Dinosaurland: A Piece of Prehistory

Dinosaurland is about more than dinosaurs, but they certainly are a draw. Visitors from all over the world travel to Northeastern Utah to see the vast stretches of visible evidence that these monstrous creatures once roamed the earth.

Located on the border between Utah and Colorado, where the Green and Yampa rivers join, Dinosaur National Monument spans more than 200,000 acres. Thousands of fossils were discovered here in 1909, and 80 acres were declared a protected national treasure in 1915.

The huge expansion came later, in 1938, to protect the site’s extensive natural history.

In addition to dinosaur fossils and dinosaur footprints, this part of Utah is home to many ancient petroglyphs (carvings in stone) and pictographs (paintings on stone).

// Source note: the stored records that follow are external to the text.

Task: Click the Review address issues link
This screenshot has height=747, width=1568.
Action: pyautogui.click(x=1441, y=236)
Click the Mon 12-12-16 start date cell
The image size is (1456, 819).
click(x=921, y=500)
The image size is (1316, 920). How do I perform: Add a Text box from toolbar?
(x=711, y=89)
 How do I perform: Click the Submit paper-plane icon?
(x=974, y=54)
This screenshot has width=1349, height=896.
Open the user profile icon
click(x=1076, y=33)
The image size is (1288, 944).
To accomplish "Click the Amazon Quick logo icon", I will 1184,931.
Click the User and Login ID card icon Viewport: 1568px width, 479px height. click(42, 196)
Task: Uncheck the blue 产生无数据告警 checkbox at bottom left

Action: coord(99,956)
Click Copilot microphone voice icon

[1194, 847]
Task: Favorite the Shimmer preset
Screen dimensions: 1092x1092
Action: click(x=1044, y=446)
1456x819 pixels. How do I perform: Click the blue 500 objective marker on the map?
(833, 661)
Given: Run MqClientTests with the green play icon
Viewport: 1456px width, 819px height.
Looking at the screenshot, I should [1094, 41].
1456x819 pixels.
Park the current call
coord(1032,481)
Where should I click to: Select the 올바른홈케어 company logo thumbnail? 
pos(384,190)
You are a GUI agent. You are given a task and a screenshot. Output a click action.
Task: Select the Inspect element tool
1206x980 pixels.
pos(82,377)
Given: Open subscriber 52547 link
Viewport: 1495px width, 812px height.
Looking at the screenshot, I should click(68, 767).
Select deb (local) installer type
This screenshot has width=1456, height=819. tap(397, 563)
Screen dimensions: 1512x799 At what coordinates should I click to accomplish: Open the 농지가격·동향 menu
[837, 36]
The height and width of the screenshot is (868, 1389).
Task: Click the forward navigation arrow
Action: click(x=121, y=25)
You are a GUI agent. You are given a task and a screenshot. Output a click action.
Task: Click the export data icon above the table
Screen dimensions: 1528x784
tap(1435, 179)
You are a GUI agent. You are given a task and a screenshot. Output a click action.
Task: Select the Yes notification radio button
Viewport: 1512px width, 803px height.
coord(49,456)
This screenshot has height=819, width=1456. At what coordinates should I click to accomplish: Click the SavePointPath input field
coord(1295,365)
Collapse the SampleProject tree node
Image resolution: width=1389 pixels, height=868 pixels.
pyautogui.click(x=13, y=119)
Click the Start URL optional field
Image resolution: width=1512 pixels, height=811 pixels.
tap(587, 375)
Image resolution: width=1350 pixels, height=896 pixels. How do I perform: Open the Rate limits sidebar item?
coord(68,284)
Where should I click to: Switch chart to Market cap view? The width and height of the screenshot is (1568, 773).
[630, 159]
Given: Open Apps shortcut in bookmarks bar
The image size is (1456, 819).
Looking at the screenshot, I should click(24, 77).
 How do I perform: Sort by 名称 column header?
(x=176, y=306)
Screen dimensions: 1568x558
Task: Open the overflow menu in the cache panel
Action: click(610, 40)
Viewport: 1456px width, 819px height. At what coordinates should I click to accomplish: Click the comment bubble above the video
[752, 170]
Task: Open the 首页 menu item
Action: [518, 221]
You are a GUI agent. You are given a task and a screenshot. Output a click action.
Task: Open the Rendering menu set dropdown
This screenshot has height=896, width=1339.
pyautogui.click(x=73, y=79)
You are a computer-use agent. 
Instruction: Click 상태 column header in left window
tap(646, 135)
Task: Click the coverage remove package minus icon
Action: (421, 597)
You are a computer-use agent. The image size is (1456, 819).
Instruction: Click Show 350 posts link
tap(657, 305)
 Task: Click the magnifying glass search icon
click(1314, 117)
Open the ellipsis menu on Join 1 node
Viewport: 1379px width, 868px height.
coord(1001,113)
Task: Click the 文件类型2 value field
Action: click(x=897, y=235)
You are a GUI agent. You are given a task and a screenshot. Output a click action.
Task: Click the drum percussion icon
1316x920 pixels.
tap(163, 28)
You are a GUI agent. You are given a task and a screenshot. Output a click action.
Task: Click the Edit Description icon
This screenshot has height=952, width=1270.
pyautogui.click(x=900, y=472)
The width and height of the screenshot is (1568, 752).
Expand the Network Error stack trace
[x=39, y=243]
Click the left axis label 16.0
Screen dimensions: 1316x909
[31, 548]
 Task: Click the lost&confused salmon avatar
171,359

Getting Around Dinosaur National Monument

Since Dinosaur National Monument covers more than 200,000 acres, you will want to have a clear sense of which parts you want to see before heading out into the wilderness. The Colorado side of Dinosaur National Monument is an excellent destination for accessing deep canyons along the Yampa and Green Rivers. Also near here is Harpers Corner Road, which affords glorious river views. Nearby, you’ll also find the Canyon Visitor Center, open all summer and parts of spring and fall. The Canyon Visitor Center is two miles east of Dinosaur, Colorado, just off U.S. Highway 40.

If your goal is to see dinosaur fossils and footprints, you should head to the Utah side of Dinosaur National Monument. This is where the world-renowned dinosaur quarry is located, where dinosaur digs have uncovered a wealth of prehistory. More than 1,500 fossils are still embedded in the cliff face here. Half a mile from the quarry, you’ll find the Dinosaur Quarry Exhibit Hall and Visitor Center. You can take a shuttle bus in the summer between the Visitor Center and Exhibit Hall. In other seasons, rangers lead car caravans up to the Quarry.